■ **TEKSTBLOK**

I. ONTSTAAN EN LOOP VAN DE GEDINGEN.
Met ingang van 1 maart 1997 is de Organisatiewet sociale verzekeringen 1997 in werking getreden. Ingevolge de Invoeringswet Organisatiewet sociale verzekeringen 1997 treedt het Landelijk instituut sociale verzekeringen (Lisv) in de plaats van de betrokken bedrijfsvereniging. In het onderhavige geval is het Lisv in de plaats getreden van de Nieuwe Algemene Bedrijfsvereniging. In deze uitspraak wordt onder gedaagde tevens verstaan het bestuur van deze bedrijfsvereniging.
Bij besluit van 15 juli 1994 heeft gedaagde de uitkering ingevolge de Algemene Arbeidsongeschiktheidswet (AAW) van appellante, welke laatstelijk werd berekend naar een mate van arbeidsongeschiktheid van 80 tot 100%, met ingang van 8 september 1994 herzien en nader vastgesteld naar een mate van arbeidsongeschiktheid van 25 tot 35%.
De arrondissementsrechtbank te 's-Gravenhage heeft bij uitspraak van 22 juli 1996 het namens appellante tegen dat besluit ingestelde beroep ongegrond verklaard.
Namens appellante is tegen die uitspraak hoger beroep ingesteld.
Hangende de behandeling van het hoger beroep heeft gedaagde bij besluit van 16 september 1996 de mate van arbeidsongeschiktheid van appellante per 8 september 1994 alsnog vastgesteld op 45 tot 55%.

■ **BRONFRAGMENT**
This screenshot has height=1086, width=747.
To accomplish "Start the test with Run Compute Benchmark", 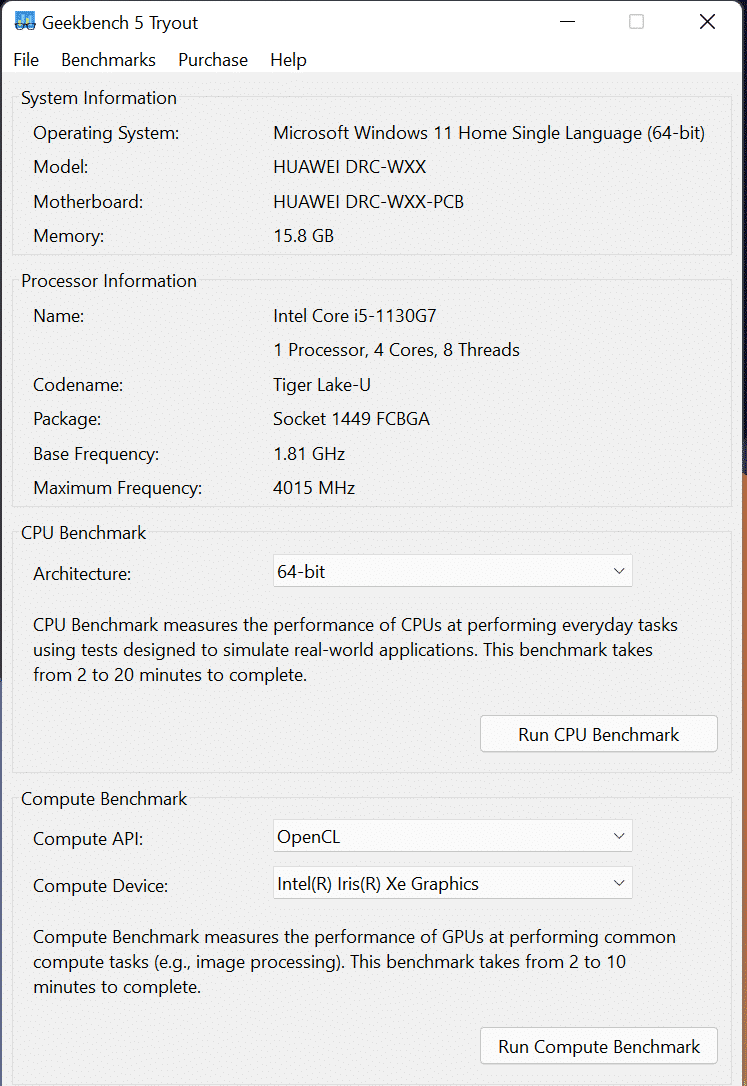I will point(599,1047).
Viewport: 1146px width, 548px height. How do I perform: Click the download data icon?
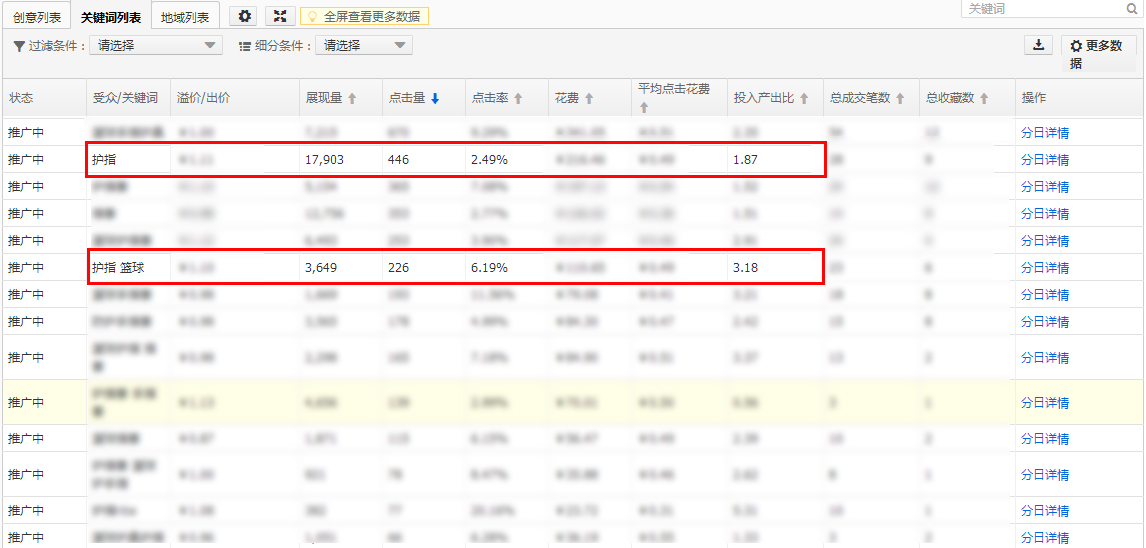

■ **JOUW OPDRACHTEN**
a: Welke mate van arbeidsongeschiktheid stelde gedaagde volgens de uitspraak over de AAW-uitkering bij het besluit van 16 september 1996 vast?
b: Zet de uitspraak over de AAW-uitkering voort na de laatste zin.
De regels komen uit een andere bron dan de uitspraak over de AAW-uitkering.

■ **UITKOMSTEN OEFENING**
a: 45 tot 55%, per 8 september 1994.

b:
Op de gronden, uiteengezet in een aanvullend beroepschrift d.d. 28 november 1995, is namens appellante aan de Raad verzocht de aangevallen uitspraak alsmede het besluit van gedaagde d.d. 15 juli 1994 te vernietigen
onder gegrondverklaring van het beroep.
Voorts is hierbij verzocht het hoger beroep mede gericht te achten tegen het besluit van gedaagde d.d.
16 september 1996 en het hoger beroep tegen dat besluit gegrond te verklaren.
Gedaagde heeft een verweerschrift ingediend, gedateerd
31 december 1996.
Namens appellante is bij schrijven van 30 mei 1997 een medisch rapport overgelegd.
Van de zijde van gedaagde is hierop bij brief van 24 juni 1997 (met bijlage) gereageerd.
Gedaagde heeft desgevraagd bij schrijven van 15 augustus 1997 enkele stukken ingediend.
De gedingen zijn behandeld ter zitting van de Raad, gehouden op 1 juli 1998, waar namens appellante is verschenen mr H.M.T. de Pont, advocaat te Eindhoven, en waar gedaagde zich heeft laten vertegenwoordigen door
mr C.E.B. Haazen, werkzaam bij Gak Nederland B.V.
II. MOTIVERING.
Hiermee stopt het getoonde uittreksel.